Lesley Sue Goldstein (May 2, 1946 – February 16, 2015), known professionally as Lesley Gore, was an American singer, songwriter, actress, and activist. At the age of 16 (in 1963) she recorded the pop hit “It’s My Party” (a US number one), and followed it up with other hits including “Judy’s Turn to Cry”, “She’s a Fool”, “You Don’t Own Me”, “Maybe I Know” and “California Nights”.
Gore also worked as an actress and composed songs with her brother, Michael Gore, for the 1980 film Fame, for which she was nominated for an Academy Award. She hosted an LGBT-oriented public television show, In the Life, on American TV in the 2000s, and was active until 2014.

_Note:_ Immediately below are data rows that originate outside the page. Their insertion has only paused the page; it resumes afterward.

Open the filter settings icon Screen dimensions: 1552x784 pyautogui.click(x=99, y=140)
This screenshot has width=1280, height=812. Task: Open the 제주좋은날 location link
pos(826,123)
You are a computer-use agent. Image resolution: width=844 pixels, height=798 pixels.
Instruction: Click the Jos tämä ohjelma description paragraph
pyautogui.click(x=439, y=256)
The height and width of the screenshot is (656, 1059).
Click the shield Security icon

Beginning in 2004, Gore hosted the PBS television series In the Life, which focused on LGBT issues. In a 2005 interview with After Ellen, she stated she was a lesbian and had been in a relationship with luxury jewelry designer Lois Sasson since 1982. She had known since she was 20 and stated that although the music business was “totally homophobic,” she never felt she had to pretend she was straight. “I just kind of lived my life naturally and did what I wanted to do,” she said. “I didn’t avoid anything, I didn’t put it in anybody’s face.”
Gore had been working on a memoir and a Broadway show based on her life when she died of lung cancer on February 16, 2015, at the NYU Langone Medical Center in Manhattan, New York City, at the age of 68. At the time of her death, Gore and her partner, Lois Sasson, had been together for 33 years.
Her New York Times obituary stated that “with songs like ‘It’s My Party,’ ‘Judy’s Turn to Cry’ and the indelibly defiant 1964 single ‘You Don’t Own Me’ — all recorded before she was 18 — Gore made herself the voice of teenage girls aggrieved by fickle boyfriends, moving quickly from tearful self-pity to fierce self-assertion.”